Durante nuestras recientes vacaciones en Irlanda, mi marido y yo tuvimos la oportunidad de visitar la casa de la Misericordia en Baggot Street, Dublín, donde vivió Catalina McAuley y comenzaron las Hermanas de la Misericordia. No era mi primera visita a Baggot Street; participé en una excelente visita virtual a la casa y los jardines durante el apogeo de la pandemia. Sin embargo, nada puede compararse a la sensación de acercarse a esas puertas rojas y ver la estatua de Catalina ofreciendo su mano en señal de bienvenida y amistad.
Llevo siete años en Servicios de Inversión de la Misericordia y me encanta formar parte del equipo de defensa de los accionistas. Pero reconoceré que este trabajo y la búsqueda del cambio sistémico son a menudo difíciles y frustrantes. Fue reafirmante y vigorizante visitar el lugar donde comenzó el compromiso de la Misericordia con la justicia, la defensa y la hospitalidad. Y a lo largo de la visita, mientras aprendíamos sobre la vida de Catalina y el trabajo ministerial de las Hermanas, fue un recordatorio de cómo cada uno de nosotros en la familia de la Misericordia continúa ese legado y contribuye a un mundo más justo.

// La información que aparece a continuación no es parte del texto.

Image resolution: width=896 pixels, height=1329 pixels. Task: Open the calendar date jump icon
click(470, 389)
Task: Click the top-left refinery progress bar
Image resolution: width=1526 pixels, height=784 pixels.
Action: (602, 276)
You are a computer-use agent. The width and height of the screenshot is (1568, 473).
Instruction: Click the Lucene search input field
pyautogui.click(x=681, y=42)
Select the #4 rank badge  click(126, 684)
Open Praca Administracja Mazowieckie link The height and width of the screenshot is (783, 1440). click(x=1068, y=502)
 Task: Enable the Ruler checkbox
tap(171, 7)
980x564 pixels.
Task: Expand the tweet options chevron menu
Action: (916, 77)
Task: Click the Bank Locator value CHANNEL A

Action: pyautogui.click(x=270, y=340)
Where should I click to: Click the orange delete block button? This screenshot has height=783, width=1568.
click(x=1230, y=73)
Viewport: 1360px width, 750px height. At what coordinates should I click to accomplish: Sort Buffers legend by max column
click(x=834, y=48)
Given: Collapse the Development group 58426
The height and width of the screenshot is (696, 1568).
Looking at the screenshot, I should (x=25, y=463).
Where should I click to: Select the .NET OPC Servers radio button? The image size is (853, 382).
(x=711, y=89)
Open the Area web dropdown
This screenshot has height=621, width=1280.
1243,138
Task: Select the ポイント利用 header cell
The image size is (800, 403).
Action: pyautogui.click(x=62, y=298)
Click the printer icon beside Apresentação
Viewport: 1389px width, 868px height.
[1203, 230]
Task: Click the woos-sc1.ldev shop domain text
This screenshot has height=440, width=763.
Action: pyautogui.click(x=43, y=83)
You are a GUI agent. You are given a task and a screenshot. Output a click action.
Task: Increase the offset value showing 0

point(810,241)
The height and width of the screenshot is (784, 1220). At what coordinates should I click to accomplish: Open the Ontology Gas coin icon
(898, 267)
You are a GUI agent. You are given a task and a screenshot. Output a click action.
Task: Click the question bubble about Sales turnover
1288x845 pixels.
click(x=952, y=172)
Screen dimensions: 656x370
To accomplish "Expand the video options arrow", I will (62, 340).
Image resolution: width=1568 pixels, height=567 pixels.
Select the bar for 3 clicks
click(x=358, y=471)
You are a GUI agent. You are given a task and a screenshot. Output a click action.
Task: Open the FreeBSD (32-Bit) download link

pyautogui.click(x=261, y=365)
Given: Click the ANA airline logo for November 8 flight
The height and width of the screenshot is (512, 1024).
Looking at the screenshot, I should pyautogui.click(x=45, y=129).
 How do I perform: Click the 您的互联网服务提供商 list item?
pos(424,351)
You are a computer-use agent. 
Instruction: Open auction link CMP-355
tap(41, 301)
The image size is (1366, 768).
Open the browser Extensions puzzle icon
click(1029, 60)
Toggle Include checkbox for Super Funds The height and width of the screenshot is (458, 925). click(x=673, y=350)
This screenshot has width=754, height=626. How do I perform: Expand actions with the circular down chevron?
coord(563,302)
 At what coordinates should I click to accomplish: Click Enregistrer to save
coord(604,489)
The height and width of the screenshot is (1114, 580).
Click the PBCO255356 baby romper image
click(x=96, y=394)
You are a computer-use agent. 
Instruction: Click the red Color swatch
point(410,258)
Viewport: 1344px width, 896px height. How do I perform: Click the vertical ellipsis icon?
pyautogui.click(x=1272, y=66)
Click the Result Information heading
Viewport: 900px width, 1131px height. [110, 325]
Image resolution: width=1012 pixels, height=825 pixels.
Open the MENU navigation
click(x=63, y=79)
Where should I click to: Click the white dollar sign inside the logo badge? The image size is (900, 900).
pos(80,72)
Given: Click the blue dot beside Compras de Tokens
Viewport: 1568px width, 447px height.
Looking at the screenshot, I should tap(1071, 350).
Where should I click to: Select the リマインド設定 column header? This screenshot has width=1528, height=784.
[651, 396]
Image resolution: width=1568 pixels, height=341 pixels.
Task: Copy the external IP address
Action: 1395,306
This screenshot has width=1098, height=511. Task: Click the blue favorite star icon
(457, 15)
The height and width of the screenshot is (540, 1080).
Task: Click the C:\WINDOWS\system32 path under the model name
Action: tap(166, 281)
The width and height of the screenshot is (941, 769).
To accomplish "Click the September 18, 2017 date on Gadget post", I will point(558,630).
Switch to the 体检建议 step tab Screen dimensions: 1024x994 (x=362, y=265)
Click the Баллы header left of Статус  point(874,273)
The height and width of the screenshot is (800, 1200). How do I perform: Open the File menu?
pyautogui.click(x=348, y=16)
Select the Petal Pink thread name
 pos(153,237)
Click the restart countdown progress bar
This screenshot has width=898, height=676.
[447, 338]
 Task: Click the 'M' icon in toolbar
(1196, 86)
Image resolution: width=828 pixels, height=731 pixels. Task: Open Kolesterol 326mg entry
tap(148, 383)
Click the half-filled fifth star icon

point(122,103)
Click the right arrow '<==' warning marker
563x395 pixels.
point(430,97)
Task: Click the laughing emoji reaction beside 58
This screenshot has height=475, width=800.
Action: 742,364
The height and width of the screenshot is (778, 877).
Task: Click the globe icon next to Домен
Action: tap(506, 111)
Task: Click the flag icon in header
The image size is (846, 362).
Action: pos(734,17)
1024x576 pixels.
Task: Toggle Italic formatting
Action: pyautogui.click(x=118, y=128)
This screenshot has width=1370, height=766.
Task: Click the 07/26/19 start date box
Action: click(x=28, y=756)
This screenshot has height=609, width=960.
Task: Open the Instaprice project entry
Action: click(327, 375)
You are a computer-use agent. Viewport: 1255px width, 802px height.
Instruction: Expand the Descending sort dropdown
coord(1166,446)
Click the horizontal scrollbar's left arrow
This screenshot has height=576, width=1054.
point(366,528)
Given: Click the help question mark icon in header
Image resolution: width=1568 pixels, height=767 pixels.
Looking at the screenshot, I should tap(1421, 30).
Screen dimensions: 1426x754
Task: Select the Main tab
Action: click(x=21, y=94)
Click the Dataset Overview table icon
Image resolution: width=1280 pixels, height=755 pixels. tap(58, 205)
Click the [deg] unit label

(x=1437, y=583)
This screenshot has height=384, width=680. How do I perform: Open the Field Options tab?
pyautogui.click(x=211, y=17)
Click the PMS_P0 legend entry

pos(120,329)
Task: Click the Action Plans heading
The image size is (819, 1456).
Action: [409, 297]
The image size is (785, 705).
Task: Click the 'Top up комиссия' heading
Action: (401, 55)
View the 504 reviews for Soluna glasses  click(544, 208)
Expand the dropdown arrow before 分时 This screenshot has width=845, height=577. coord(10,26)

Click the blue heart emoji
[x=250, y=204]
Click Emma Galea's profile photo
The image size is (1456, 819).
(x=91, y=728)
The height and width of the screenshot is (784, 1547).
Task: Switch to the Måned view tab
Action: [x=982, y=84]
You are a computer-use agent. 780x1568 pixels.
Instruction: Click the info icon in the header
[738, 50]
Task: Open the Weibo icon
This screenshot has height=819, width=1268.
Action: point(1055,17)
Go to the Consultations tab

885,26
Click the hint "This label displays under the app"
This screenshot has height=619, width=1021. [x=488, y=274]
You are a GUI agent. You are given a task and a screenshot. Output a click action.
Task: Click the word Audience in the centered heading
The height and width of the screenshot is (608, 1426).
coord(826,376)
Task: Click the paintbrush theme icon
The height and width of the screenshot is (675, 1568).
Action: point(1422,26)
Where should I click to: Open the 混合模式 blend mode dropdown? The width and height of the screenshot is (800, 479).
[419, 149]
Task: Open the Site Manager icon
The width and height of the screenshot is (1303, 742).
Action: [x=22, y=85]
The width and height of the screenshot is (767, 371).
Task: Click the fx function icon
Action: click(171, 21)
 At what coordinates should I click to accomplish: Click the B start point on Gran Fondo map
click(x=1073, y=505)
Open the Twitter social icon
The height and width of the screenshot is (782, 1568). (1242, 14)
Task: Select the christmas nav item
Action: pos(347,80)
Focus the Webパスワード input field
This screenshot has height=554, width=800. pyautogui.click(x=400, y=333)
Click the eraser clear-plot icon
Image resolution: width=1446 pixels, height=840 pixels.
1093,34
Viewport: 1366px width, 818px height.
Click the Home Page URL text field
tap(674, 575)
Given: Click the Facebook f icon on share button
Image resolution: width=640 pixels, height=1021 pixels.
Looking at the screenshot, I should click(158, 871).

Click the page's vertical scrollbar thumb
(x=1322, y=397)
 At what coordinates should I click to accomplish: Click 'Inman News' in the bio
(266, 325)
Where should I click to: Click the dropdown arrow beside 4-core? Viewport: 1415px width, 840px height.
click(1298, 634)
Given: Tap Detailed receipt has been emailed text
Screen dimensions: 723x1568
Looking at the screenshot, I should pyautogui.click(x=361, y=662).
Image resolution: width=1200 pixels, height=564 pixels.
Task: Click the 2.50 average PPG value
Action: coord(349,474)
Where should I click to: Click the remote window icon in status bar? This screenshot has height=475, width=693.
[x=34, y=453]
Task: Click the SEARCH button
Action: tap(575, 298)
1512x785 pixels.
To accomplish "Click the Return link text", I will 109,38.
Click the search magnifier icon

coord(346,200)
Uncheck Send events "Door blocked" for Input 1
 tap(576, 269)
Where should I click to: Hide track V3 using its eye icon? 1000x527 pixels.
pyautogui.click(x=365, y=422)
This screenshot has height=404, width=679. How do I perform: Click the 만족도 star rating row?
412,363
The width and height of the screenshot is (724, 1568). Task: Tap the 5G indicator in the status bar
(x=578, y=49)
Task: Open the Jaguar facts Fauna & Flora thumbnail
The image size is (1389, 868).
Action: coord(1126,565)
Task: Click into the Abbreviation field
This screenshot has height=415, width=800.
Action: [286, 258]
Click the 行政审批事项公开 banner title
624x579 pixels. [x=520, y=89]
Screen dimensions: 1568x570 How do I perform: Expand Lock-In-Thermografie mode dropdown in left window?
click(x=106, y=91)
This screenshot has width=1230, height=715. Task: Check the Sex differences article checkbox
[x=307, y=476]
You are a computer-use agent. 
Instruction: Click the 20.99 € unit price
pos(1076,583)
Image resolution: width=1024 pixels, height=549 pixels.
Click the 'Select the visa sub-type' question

Cuando salimos de la Casa de Catalina y emprendimos el camino de vuelta al centro de la ciudad, mi marido comentó: «¡Qué grupo de mujeres tan extraordinario!». Creo que eso resume muy bien a Catalina y a las Hermanas de la Misericordia; fueron y siguen siendo notables por su creatividad e innovación, su dedicación a la justicia y sus silenciosos pero poderosos actos de bondad y misericordia.